Answers Generation Based on English Textual Analyzer(AGETA)
DOI:
https://doi.org/10.24996/ijs.2026.67.5.%25gKeywords:
Textual analysis, Keyword Extraction, part-of-speech tagging, deep learning model, English linguistic rulesAbstract
Accurate and contextually appropriate answer generation is increasingly important for applications in virtual assistants, educational tools, search engines, and so on, for answering any question about information found across electronic libraries. This research, “Answers Generation based on English Textual Analyzer (AGETA),” hopes to generate the correct answer as a complete comprehension sentence. It receives a passage with a related list of questions in English as unstructured typed texts.
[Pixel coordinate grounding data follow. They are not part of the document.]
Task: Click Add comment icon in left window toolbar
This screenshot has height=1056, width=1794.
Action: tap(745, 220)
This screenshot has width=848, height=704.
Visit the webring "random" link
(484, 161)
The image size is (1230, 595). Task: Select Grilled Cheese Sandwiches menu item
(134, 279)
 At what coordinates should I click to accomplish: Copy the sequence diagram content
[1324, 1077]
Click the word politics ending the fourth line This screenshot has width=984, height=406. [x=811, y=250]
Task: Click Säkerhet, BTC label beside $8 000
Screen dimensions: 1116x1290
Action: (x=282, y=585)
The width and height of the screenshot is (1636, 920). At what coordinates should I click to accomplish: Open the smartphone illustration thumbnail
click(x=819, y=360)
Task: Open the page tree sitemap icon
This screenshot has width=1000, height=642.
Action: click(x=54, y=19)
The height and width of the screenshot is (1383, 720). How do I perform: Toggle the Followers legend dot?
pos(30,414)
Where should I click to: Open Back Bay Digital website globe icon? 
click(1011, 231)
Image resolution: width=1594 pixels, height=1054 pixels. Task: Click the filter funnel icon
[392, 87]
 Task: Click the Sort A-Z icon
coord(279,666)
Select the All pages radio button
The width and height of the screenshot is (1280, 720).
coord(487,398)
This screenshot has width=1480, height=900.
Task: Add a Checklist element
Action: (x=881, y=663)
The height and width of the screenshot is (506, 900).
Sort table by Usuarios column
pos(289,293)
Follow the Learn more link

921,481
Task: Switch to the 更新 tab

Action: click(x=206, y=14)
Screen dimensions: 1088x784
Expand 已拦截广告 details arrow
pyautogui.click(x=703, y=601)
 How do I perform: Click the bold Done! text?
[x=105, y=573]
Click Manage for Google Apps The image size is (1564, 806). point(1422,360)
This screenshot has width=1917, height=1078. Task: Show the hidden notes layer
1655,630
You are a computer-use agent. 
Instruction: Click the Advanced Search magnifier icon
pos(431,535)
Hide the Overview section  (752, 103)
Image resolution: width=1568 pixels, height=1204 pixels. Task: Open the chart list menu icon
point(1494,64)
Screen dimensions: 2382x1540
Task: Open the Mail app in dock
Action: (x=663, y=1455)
It performs the English textual analysis process using a series of natural language processing (NLP) techniques, followed by a hybrid method that combines extractive techniques with linguistic analysis to build an effective answer generator, as a set of its main applied techniques: tokenization, part-of-speech tagging, cosine similarity, T5 model, and then applying grammar-checking mechanism and English syntactic rules. AGETA was tested on questions related to different passages, with performance measured using two types of accuracy measurements. The first type is human performance, which achieved 92% for short answers and 96% for expanded answers. The second type is Sentence Transformers (BERT-based models), which achieved 90%. This indicates that the generated answers exhibit considerable unity with the corresponding ground truth answers. The proposed approach has potential applications in education, research, and customer support by enhancing the accessibility and relevance of textual information.